“What Happens When Making Cinema Stops?”: Kamau Bilal Thinks About Creative Futures
In April, as we began to put together the Summer, 2020 issue of Filmmaker, we asked directors, cinematographers, editors and other film workers to send us their thoughts on the quarantine and their own creative lives. The responses printed here were collected from April through mid-June — personal statements that speak variously to individual filmmaking practices, films halted mid-production, politics, art and life. Read all the responses here. — Editor
Based on where my people are, I feel like I’m, at best, one to two generations early in trying to be an indie filmmaker. I feel selfish. Wealth of money (and time) is needed to do this. And Black American wealth is behind (ahem, we know why). It feels like we just got started here, and I forged down this path. Perhaps I should have left it for my children’s children or their children’s children and focused my energies elsewhere. At least, these are the thoughts I’m confronted with in the early blue hour mornings when I can’t fall back asleep after Fajr (a morning prayer). I could just pack all this up and seal it away. Would I be okay with that? But cinema, for me, dives into the mysteries of the metaphysical, humanity, the soul—and asks questions. So, in the spirit of asking questions, what happens when making cinema stops?
I loved making films. But I can’t do it right now. No one can. If you can—I don’t want to hear much about it. This moment in time is one of inward reflection, as much as the world might try and tell you it’s not. No, not literally tell you not to, but by way of feigning normalcy through a series of Zoom meetings or Skype calls or whatever-have-you’s (up to and including poutine home kits delivered to your doorstep). Right as stay-at-home orders were ramping up, Ramadan arrived. To take away is to learn self-restraint (we don’t eat from sunrise to sunset). That is at least one thing, among others, that Ramadan is about. It can actually be relieving if you frame your mind properly. If I opt to translate that to the filmmaking parts of my life, what’s the meaning? Is it in the spirit of gaining wisdom? Whatever it is, it’s something to marvel at.

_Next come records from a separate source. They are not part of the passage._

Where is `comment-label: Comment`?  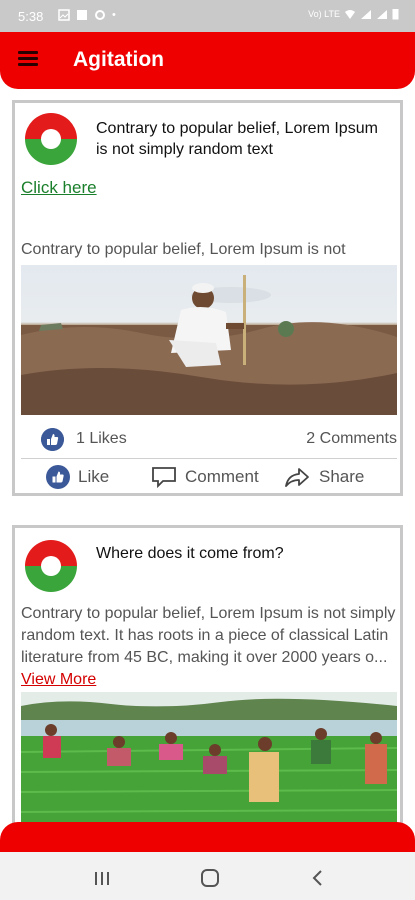
comment-label: Comment is located at coordinates (222, 476).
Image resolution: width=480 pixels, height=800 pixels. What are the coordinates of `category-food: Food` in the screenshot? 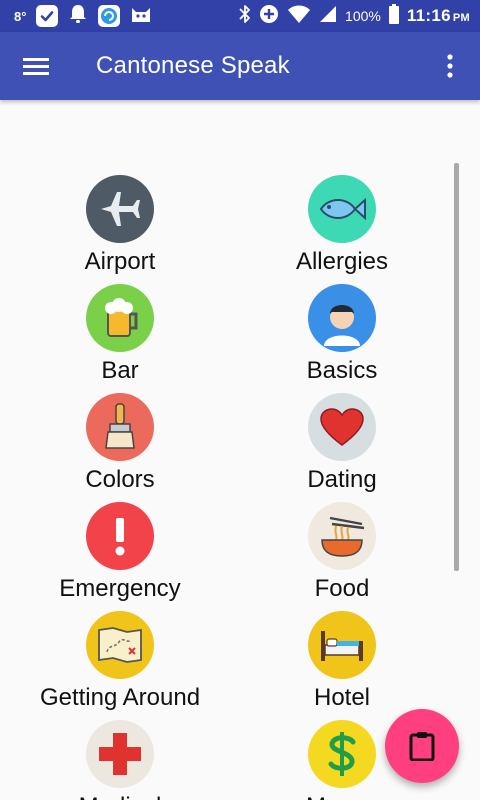 It's located at (342, 553).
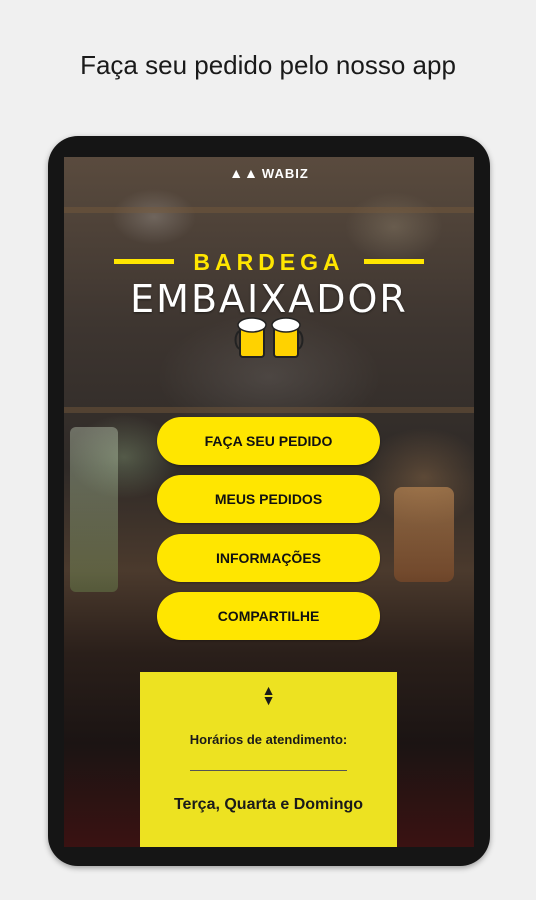 This screenshot has height=900, width=536. I want to click on store-title-top: BARDEGA, so click(269, 262).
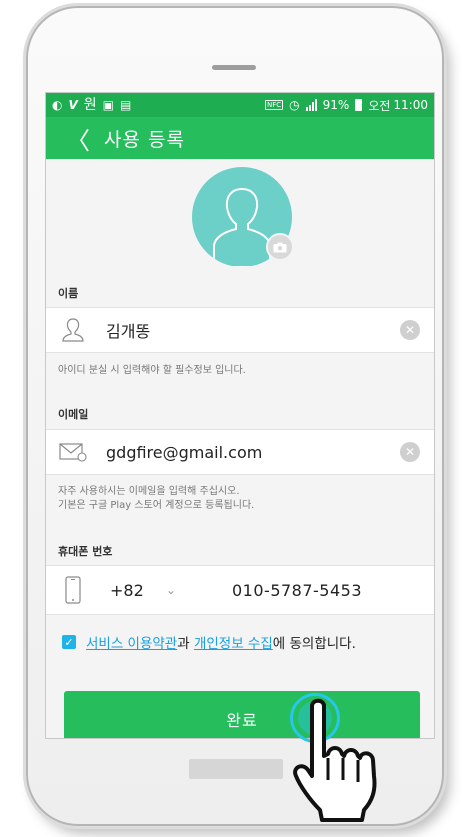  Describe the element at coordinates (126, 105) in the screenshot. I see `clipboard-icon: ▤` at that location.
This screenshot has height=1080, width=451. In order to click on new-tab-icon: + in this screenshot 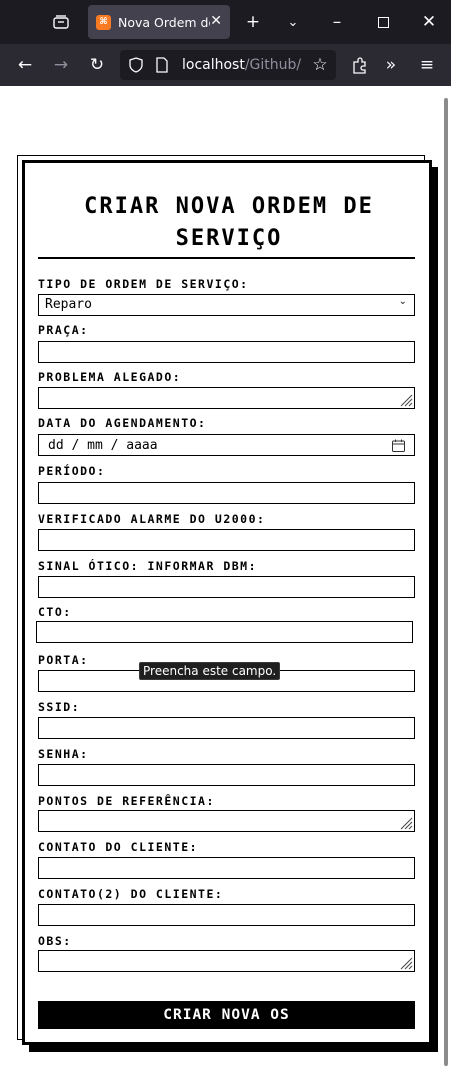, I will do `click(253, 22)`.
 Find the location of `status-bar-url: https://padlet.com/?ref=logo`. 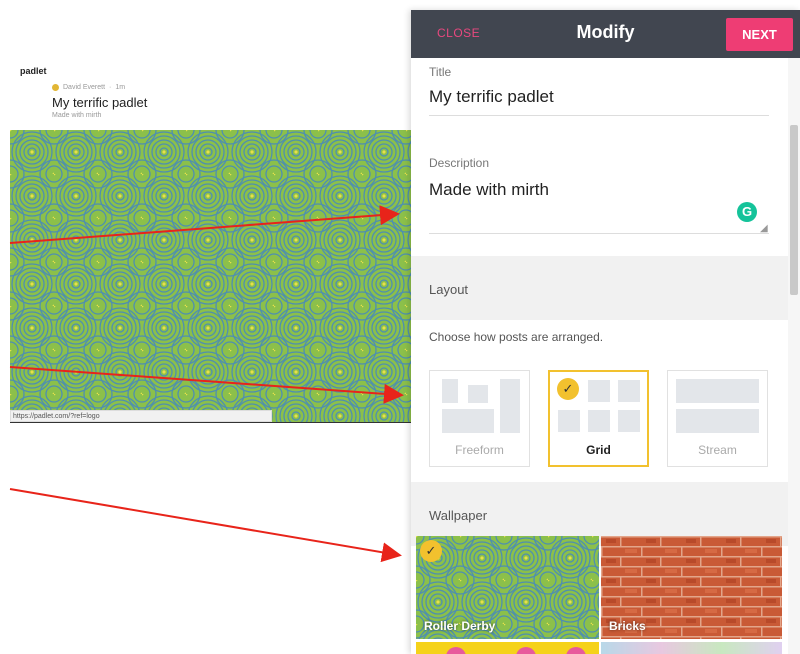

I imagine that these are the types of circumstances where filmmakers become former filmmakers. Is this my time? It feels like something that is always trying to escape anyway. I hope it’s not, but the question demands reflecting. If this were a “forever situation,” what would I do to fill that hole? I’ve never really wanted to consider that I might stop, or be forced to stop. But that is the question on my mind as of this writing. So, that’s what I’m doing now—pretending I will not make another film ever again. Why? Well, what I’ve realized is I don’t have something to fill that creative void, and that has me shook. I have other parts of my life, thankfully, that are quite full and fulfilling. Do they just spill over into that hole like a syrupy sweet? But that creative energy has to go somewhere. If I am unable to ponder these questions, however difficult—ultimately, that would be against one of the very spirits in which cinema and art exist.
Kamau Bilal is a documentary filmmaker based in St. Louis.